- _Task to complete_:
As soon as the line containing "Viewport: 748px width, 645px height." appears, copy it and every following line word for word until the records end.

- _Supplied data_:
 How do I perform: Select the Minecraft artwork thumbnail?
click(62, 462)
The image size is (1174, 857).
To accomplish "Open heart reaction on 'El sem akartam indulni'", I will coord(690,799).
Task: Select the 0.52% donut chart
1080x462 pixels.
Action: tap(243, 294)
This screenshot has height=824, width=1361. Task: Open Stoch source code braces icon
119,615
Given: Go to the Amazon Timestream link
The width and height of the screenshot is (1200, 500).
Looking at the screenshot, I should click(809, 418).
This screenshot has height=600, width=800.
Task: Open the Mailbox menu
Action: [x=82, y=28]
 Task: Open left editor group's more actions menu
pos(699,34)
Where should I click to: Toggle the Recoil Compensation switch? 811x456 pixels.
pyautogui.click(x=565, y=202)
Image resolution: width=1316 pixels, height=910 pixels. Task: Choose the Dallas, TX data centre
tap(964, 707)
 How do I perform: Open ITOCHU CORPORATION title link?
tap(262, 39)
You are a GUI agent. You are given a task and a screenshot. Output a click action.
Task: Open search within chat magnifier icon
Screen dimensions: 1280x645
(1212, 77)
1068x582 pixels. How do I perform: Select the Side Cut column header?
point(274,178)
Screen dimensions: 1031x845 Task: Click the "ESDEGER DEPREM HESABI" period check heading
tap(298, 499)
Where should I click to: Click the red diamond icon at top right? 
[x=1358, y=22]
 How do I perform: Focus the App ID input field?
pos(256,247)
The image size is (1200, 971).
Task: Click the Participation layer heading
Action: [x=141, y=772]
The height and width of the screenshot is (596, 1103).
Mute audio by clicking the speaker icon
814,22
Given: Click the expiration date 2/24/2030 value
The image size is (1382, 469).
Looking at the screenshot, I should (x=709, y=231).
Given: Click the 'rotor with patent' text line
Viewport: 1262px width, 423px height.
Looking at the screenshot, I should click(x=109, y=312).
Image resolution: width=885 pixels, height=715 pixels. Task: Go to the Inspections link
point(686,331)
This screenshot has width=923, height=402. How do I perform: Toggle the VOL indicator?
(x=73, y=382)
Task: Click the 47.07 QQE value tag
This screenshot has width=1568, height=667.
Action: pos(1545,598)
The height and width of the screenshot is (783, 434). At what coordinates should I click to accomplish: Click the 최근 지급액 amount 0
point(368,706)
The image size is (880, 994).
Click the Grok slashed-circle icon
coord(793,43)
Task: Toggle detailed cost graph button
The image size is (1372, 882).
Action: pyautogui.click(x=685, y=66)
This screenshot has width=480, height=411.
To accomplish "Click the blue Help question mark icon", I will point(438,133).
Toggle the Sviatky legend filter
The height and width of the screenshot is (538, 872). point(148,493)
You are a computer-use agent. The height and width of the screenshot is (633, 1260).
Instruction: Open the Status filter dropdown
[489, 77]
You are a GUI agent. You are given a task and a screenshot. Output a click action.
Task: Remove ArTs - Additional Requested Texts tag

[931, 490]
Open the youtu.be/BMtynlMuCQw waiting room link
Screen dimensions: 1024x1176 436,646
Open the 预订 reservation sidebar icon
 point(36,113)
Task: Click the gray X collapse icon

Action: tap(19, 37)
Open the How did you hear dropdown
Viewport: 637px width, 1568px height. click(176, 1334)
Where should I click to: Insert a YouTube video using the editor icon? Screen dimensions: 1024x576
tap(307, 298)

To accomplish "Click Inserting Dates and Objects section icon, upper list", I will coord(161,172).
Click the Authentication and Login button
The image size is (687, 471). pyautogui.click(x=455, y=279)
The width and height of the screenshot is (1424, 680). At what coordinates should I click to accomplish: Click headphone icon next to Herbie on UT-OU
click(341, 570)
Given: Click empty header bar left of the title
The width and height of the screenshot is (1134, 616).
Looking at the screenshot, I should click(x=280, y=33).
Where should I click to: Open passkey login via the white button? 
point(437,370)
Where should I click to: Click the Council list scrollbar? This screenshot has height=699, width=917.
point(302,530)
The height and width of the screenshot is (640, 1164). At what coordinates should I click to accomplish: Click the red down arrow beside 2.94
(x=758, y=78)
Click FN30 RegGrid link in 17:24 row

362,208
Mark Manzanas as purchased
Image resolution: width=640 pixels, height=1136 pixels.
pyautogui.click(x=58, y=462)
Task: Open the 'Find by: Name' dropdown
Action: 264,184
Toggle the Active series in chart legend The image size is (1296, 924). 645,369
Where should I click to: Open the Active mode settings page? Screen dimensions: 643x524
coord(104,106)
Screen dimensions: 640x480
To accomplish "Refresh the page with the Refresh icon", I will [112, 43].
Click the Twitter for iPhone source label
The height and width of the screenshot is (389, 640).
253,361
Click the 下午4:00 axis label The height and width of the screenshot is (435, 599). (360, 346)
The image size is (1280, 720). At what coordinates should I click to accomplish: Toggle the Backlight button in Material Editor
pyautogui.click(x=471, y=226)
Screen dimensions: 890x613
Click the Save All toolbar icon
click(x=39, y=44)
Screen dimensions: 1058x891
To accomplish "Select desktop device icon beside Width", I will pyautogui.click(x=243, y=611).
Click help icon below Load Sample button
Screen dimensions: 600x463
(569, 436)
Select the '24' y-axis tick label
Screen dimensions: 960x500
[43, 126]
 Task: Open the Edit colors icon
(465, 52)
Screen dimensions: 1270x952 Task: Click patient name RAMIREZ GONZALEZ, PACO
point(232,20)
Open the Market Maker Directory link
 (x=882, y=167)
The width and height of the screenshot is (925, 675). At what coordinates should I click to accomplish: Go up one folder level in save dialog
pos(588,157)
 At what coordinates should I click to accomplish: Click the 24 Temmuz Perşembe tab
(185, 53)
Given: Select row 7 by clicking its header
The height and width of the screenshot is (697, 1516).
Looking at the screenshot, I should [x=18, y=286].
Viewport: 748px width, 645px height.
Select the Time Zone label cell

- _Exercise response_:
Viewport: 748px width, 645px height.
Select the Time Zone label cell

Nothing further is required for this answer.